La Dakar è anche questa. Si passa da un estremo all’altro nel giro di pochi istanti. Dopo la prima tappa tutto sommato tranquilla, almeno per i piloti più esperti, il day-2 del rally raid si è trasformato in un inferno. Gli organizzatori hanno infatti programmato per il secondo giorno la prova cronometrata più lunga dell’intera corsa: 518 km da da Villa Carlos Paz a San Juan, e da percorrere con acceleratore flat-out per 625 km di percorso.

Tra le moto vola la Honda di Joan Barreda che conduce una prova perfetta, senza mai farsi insidiare dagli avversari. Dietro di lui succede di tutto: il vincitore della prima tappa Sam Sunderland, mentre è in terza posizione, si perde nella polvere e compromette l’intera corsa accusando quasi due ore e mezza di ritardo. Non va molto meglio al campione in carica Coma che arriva nel finale con le gomme esaurite e deve rallentare fino a 60 km/h, concludendo ottavo dopo che al penultimo intertempo si trovava al secondo posto.

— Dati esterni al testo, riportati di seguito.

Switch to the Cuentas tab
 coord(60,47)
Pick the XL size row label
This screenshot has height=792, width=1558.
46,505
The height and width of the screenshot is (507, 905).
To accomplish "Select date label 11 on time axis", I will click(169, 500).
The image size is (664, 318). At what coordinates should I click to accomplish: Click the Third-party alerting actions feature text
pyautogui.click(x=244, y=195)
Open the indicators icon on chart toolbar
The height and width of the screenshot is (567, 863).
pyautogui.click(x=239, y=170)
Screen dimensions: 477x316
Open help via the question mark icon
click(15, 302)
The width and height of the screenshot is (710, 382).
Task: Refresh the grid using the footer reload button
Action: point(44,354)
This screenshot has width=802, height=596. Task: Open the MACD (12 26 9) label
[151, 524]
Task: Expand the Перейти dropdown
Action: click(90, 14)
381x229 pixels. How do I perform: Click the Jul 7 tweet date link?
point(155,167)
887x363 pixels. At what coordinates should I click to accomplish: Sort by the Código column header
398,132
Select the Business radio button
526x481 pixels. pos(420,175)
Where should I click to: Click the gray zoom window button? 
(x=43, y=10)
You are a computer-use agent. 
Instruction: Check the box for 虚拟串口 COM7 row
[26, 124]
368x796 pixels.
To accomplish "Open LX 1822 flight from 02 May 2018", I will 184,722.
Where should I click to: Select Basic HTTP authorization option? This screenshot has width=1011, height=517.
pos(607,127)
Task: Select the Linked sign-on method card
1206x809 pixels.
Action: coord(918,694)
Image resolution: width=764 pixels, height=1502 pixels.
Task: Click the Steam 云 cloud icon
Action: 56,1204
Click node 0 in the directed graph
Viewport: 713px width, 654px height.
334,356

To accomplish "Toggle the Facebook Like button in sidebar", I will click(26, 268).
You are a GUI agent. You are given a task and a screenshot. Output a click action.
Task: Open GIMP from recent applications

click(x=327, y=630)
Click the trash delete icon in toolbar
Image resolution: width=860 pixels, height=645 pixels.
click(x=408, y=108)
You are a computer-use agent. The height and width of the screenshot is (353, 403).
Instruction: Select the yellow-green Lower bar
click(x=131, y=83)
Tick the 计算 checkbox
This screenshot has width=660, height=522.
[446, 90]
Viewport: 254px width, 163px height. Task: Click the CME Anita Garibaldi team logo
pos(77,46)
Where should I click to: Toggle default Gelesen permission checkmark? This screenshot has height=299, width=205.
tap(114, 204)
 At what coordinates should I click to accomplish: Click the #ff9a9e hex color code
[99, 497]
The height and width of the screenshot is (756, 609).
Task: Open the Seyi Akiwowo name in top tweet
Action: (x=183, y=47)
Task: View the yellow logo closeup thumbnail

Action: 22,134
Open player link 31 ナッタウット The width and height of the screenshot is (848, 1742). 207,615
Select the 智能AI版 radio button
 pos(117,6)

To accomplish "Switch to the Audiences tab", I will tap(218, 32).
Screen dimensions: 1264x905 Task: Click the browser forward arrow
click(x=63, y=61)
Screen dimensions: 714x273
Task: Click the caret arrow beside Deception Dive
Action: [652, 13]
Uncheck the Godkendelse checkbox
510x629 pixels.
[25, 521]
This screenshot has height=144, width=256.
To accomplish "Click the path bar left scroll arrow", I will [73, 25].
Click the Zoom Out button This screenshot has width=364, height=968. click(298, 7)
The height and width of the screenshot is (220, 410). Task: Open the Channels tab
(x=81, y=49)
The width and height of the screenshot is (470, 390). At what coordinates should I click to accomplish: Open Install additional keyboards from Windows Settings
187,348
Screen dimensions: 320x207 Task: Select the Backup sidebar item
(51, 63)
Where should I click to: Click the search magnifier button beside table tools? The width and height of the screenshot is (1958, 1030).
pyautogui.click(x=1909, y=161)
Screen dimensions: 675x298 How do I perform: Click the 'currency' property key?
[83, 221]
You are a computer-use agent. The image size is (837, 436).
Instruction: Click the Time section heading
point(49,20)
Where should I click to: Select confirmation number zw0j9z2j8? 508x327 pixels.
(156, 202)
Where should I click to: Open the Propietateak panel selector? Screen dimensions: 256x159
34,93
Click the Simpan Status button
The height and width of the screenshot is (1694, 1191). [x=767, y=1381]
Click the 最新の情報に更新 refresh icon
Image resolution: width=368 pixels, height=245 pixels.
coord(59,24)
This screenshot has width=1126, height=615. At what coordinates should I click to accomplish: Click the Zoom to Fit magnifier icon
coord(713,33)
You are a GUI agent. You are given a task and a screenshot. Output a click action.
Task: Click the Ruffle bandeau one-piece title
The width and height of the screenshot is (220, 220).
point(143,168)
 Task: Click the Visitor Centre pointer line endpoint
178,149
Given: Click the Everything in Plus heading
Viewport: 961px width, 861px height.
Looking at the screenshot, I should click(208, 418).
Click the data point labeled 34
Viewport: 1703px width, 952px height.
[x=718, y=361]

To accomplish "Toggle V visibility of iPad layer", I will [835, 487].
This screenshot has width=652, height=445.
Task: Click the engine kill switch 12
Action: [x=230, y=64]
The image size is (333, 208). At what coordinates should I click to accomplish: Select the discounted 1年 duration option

Spazio dunque alla doppietta Honda con Goncalves che chiude a oltre sei minuti da Barreda, seguito da Ruben Faria in sella a KTM (9’16″). Indietro anche Alessandro Botturi (Yamaha), 18° di tappa a 26’11’’ dal vincitore. Barreda sale in testa alla classifica generale con 4’37″ di vantaggio sul compagno di squadra Gonçalves mentre Faria è terzo a oltre 10 minuti.

Sulle quattro ruote è ancora Nasser Al-Attiyah a dettare legge. Furioso per la penalizzazione di due minuti subita nella giornata precedente (che lo han retrocesso al 7° posto, ndr), il Principe del Qatar spinge sull’acceleratore e conquista rapidamente la testa della corsa. Al primo intertempo ha già 28 secondi di vantaggio su Terranova e oltre un minuto sui due sudafricani Poulter e De Villiers. Al-Attiyah domina arrivando al traguardo con 8 minuti di vantaggio su De Villier, seguito dall’altra Toyota Hilux di Ten Brinke, e si gode il primato in classifica generale con lo stesso vantaggio. Il compagno di squadra di Al-Attiyah, Terranova, sembrava avere le carte in regola per salire sul podio ma a pochi km dall’arrivo, un errore clamoroso lo manda fuori strada sprofondando a 24 minuti dalla vetta. La sfortuna continua a perseguitare il campione in carica Nani Roma che non è riuscito a mettersi alle spalle i guai della prima giornata che gli erano costati l’ultimo posto in classifica. Il catalano della Mini è ora terz’ultimo ma a oltre nove ore di ritardo dalla vetta, complice anche una penalizzazione. Il sogno di bissare il successo nella Dakar 2015 pare tramontato dopo sole due tappe.